AI is transforming recruitment and providing businesses with a competitive edge in finding and hiring top talent.

With the use of it, Talent Acquisition leads can efficiently:

  1. screen resumes for key skills and qualifications
  2. analyze resumes at a speed impossible for a human to match and identify the most qualified candidates within seconds
  3. analyze candidate behavior and predict their suitability for a particular job
  4. automate the scheduling of interviews, and
  5. assess candidates’ skill levels through assessment tasks.

But that’s not all.

Why use AI to assess language skills?

The potential of AI extends beyond traditional recruitment processes and challenges. It can also play a crucial role in assessing the language skills of potential candidates and developing workforce skills.

English language proficiency is one of the top skills global businesses are hiring for today.

International businesses need to ensure they have employees with the right language proficiency to communicate effectively across teams as well as with clients and partners worldwide.
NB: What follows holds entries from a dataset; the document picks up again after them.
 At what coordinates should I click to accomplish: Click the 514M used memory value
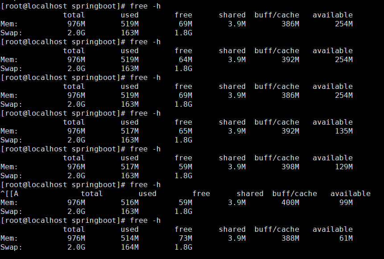point(129,238)
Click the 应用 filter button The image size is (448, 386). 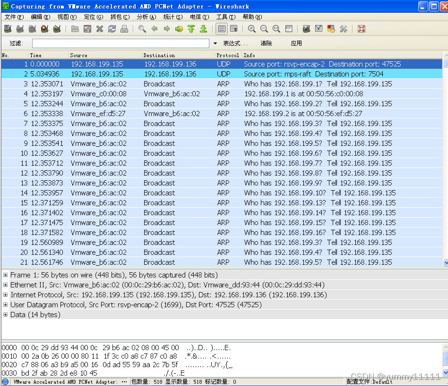[x=296, y=43]
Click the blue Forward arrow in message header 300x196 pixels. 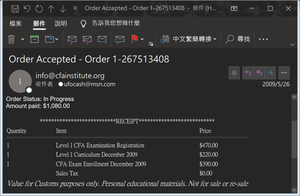270,73
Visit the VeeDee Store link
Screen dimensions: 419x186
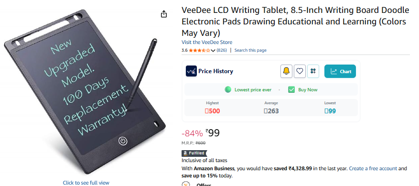[207, 42]
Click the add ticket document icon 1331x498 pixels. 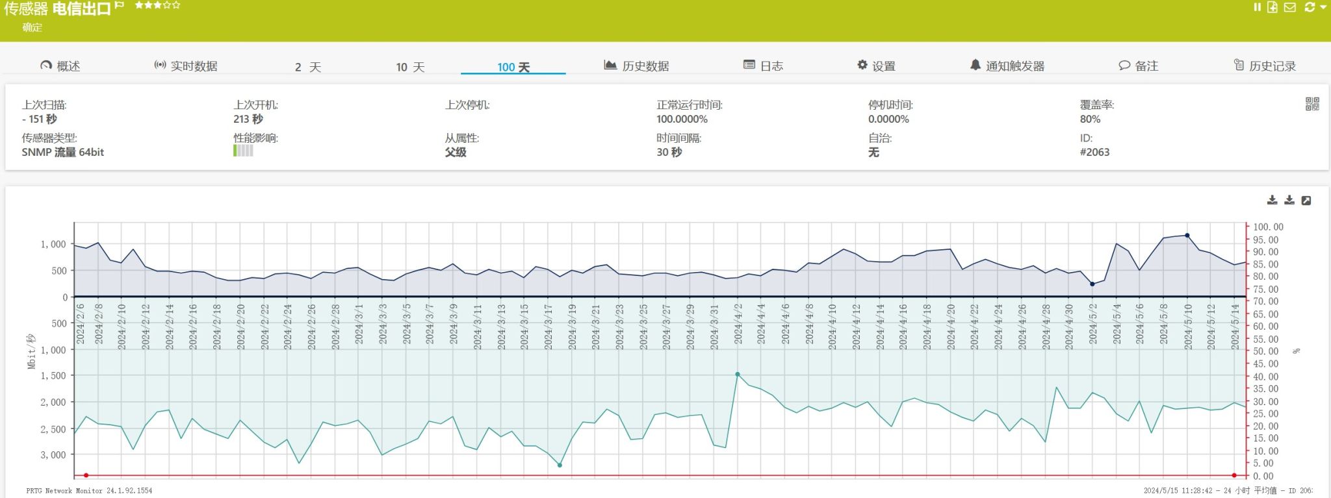1273,7
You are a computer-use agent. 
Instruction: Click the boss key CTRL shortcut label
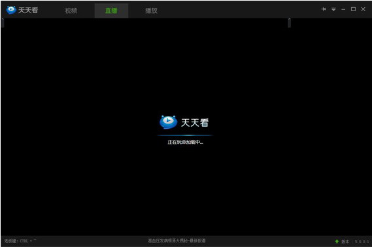(x=20, y=241)
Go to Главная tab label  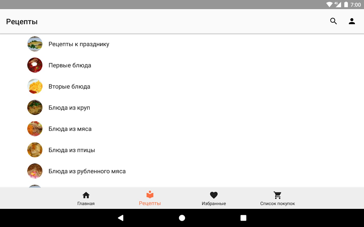tap(86, 204)
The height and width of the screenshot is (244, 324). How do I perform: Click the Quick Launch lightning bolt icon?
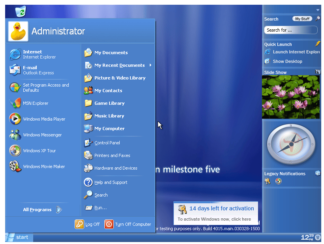coord(318,44)
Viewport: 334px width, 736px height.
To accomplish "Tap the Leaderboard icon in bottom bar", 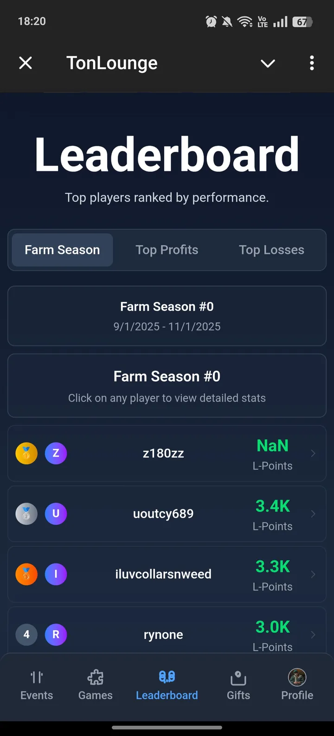I will click(167, 677).
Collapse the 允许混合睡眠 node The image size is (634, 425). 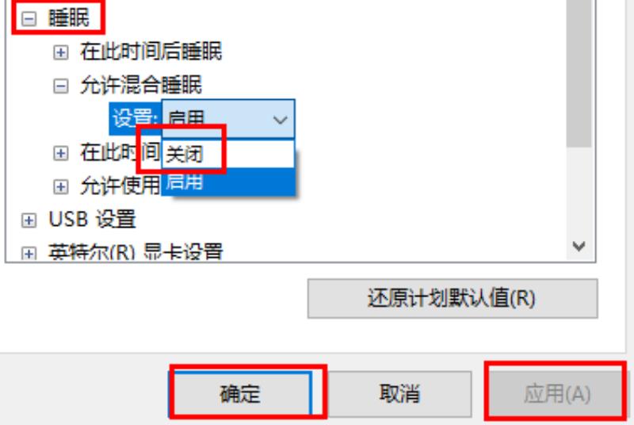pos(61,86)
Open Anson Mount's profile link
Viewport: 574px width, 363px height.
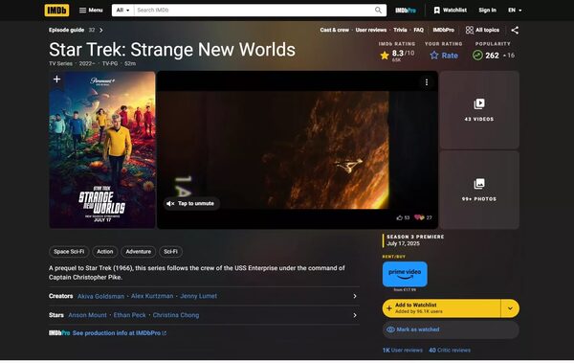point(87,315)
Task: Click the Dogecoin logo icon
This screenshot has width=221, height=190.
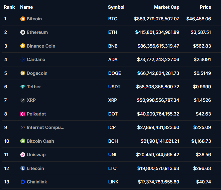Action: pyautogui.click(x=23, y=73)
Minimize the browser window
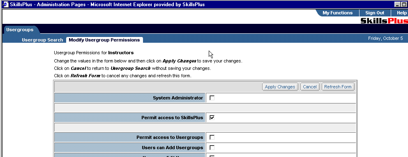Screen dimensions: 408x157 point(397,5)
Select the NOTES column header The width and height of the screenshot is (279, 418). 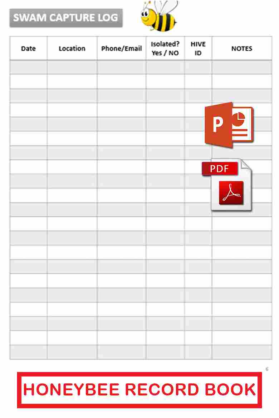(x=242, y=49)
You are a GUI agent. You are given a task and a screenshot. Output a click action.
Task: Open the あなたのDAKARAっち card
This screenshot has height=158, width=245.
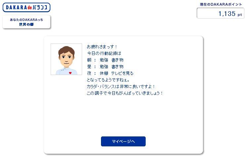(26, 22)
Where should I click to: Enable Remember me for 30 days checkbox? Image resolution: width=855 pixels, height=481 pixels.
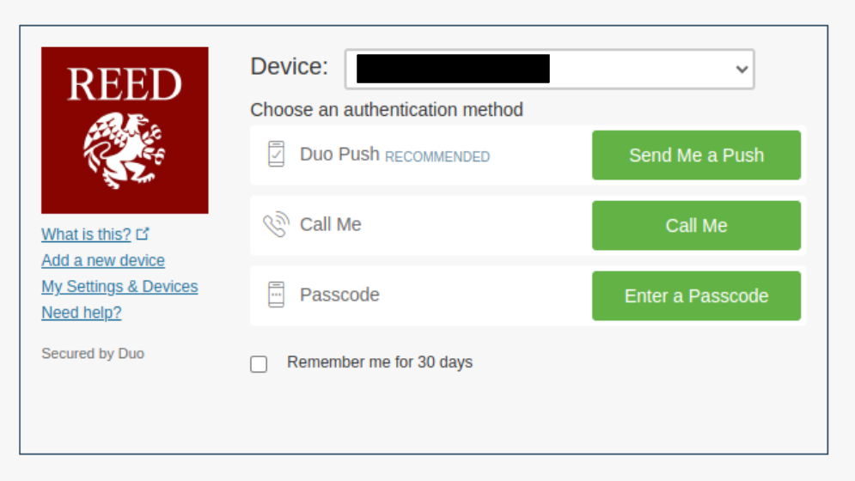pyautogui.click(x=259, y=363)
The most strategic enabler for international business today is language learning.

But only 58% of companies are testing for English skills during recruitment.

With the right AI tools, AI can provide a standardized evaluation of language skills, eliminating human biases and providing a fair process for both parties.

AI-powered language assessments can also speed up the recruitment process, provide an accurate view of proficiency levels and help identify the most suitable candidates for roles that require specific language skills.

With language skills becoming an increasing focus to unlock business growth, incorporating AI tools at the recruitment stage can further unlock time savings and help secure the best candidates.

AI language assessment: helping you hire with confidence

Explore the AI-based, unbiased testing solution enabling global brands and businesses to assess candidates’ English proficiency quickly and accurately, Versant by app.

Providing more than 3 million tests each year across 100 countries, the fully flexible testing solution enables Talent Acquisition Managers to fast-track and simplify their recruitment process, while giving them total confidence their candidates have the right English language skills to drive their business forward.

Learn more about Versant by app and find the right AI-based English language assessment for your business.

Discover the power of language assessment for businesses

If you liked this blog post and want to learn more, download the PDF report here.

Find out more about how language training and assessment can drive your business forward by checking out our resources for HR professionals, including articles, whitepapers and research.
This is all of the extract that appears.